AUSGEWÄHLTER TEXTAUSZUG:
----------

Das war seinerzeit ein Schock, doch kam dieser gerade noch zur rechten Zeit. Denn das Votum der Franzosen und Niederländer war ja kein Votum gegen Europa. Jahrzehntelang haben »die da« in Brüssel über die Köpfe der Bürger hinweg agiert, hat sich ein Bürokratieapparat aufgebläht, der seinesgleichen sucht. Und auch die Aufnahme immer weiterer Staaten in die EU wurde und wird von den Bürgern zunehmend kritischer gesehen. Mit der Vision eines vereinten Europas konnten die enttäuschten Bürger zuletzt auch nicht mehr überzeugt werden.
Ein Jahr haben die Politiker gebraucht, um ihre Sprachlosigkeit zu überwinden und sich von dem Schock zu erholen. Jetzt ergreifen fast zeitgleich Bundeskanzlerin Angela Merkel und EU-Kommissionspräsident José Manuel Barroso die Initiative, um Europa aus der Krise herauszuführen. Das geht nur mit mutigen Reformen, viele Chancen gibt es nicht mehr, um das Vertrauen der Bürger zurückzugewinnen.
Ein Jahr lang hat man Zeit zum Nachdenken gehabt. Und zumindest Merkel und Barroso scheinen die Zeit genutzt zu haben, um mit richtigen Ansätzen Europa wieder in die Erfolgsspur zu bringen. Sie wollen - endlich - den Bürger in den Mittelpunkt ihrer Politik stellen, seine Fragen beantworten.
Die EU bleibt immer mehr als nur eine Zweckgemeinschaft, das müssten gerade wir Deutschen zu schätzen wissen. Doch heute sollten vorrangig Fragen nach sozialem Schutz und Arbeitsplätzen beantwortet werden. Hier müssen die Bürger vom Wert der EU überzeugt werden. Es wird Zeit, diesen Wust bürokratischer Reglementierungen drastisch zu verringern. Wenn schon die Politiker 25 Prozent für überflüssig halten, sind es in Wirklichkeit weitaus mehr. Brüssel muss nicht alles regeln, was am Ort viel besser geleistet werden kann.
»Wir können nicht so weitermachen«, hat Barroso richtig erkannt. Es fragt sich nur, ob ihm und Merkel alle Politiker folgen werden. Denn bisher war es ja gang und gäbe, Erfolge als eigene Erfolge und Schwierigkeiten als Problem Europas auszugeben.

----------

DATENTEIL:
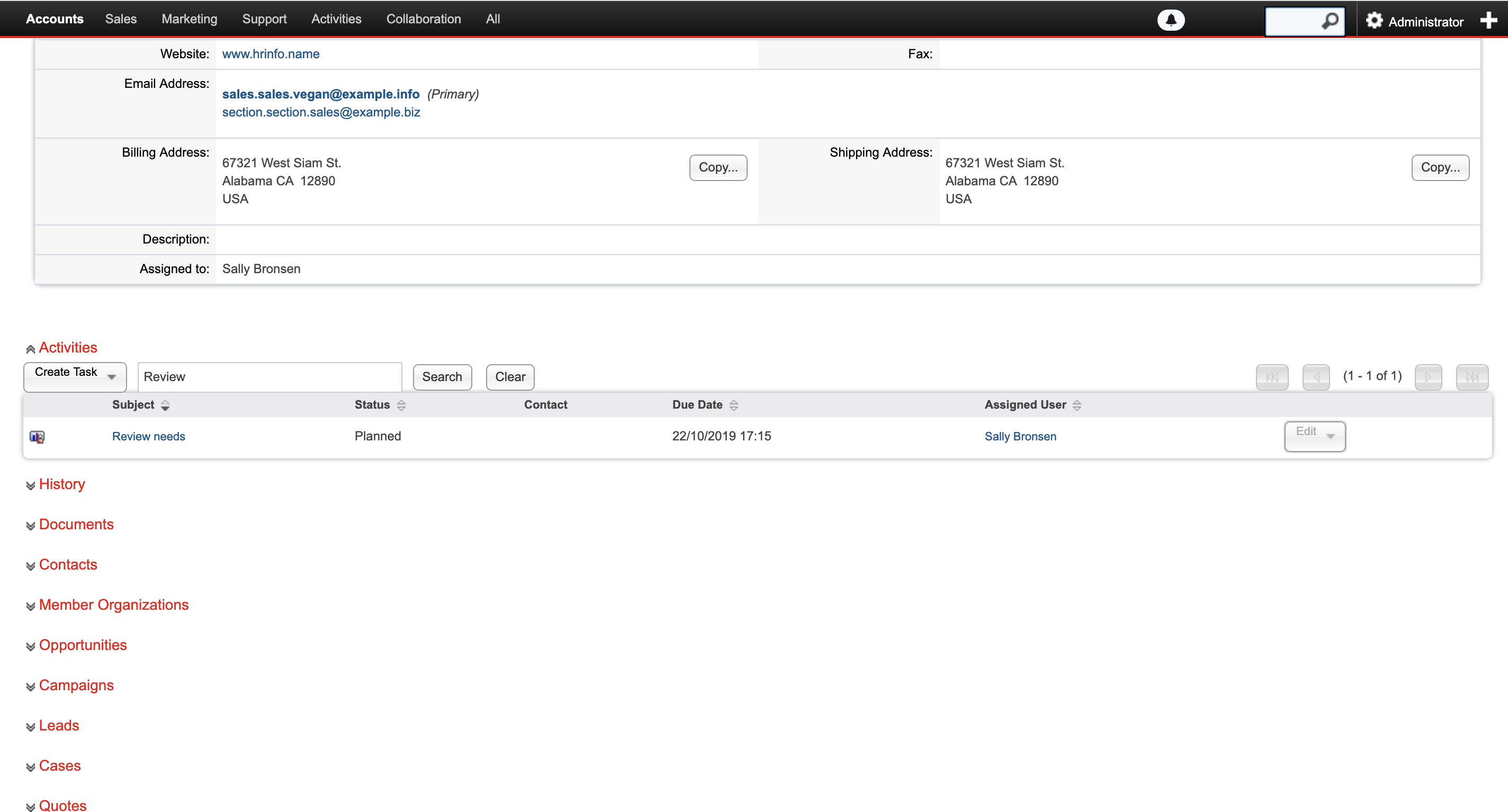Switch to the Accounts menu tab
Viewport: 1508px width, 812px height.
click(x=55, y=18)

----------

DIE AUFGABE: Schreibe aus dem Text über die Krise der EU die Stelle ab, die mit „Das war seinerzeit“ beginnt und bis einschließlich „mehr überzeugt werden.“ reicht. Die Zeilen sind eigenständiges Material und gehören nicht zum Text.

ERGEBNIS DER AUFGABE:
Das war seinerzeit ein Schock, doch kam dieser gerade noch zur rechten Zeit. Denn das Votum der Franzosen und Niederländer war ja kein Votum gegen Europa. Jahrzehntelang haben »die da« in Brüssel über die Köpfe der Bürger hinweg agiert, hat sich ein Bürokratieapparat aufgebläht, der seinesgleichen sucht. Und auch die Aufnahme immer weiterer Staaten in die EU wurde und wird von den Bürgern zunehmend kritischer gesehen. Mit der Vision eines vereinten Europas konnten die enttäuschten Bürger zuletzt auch nicht mehr überzeugt werden.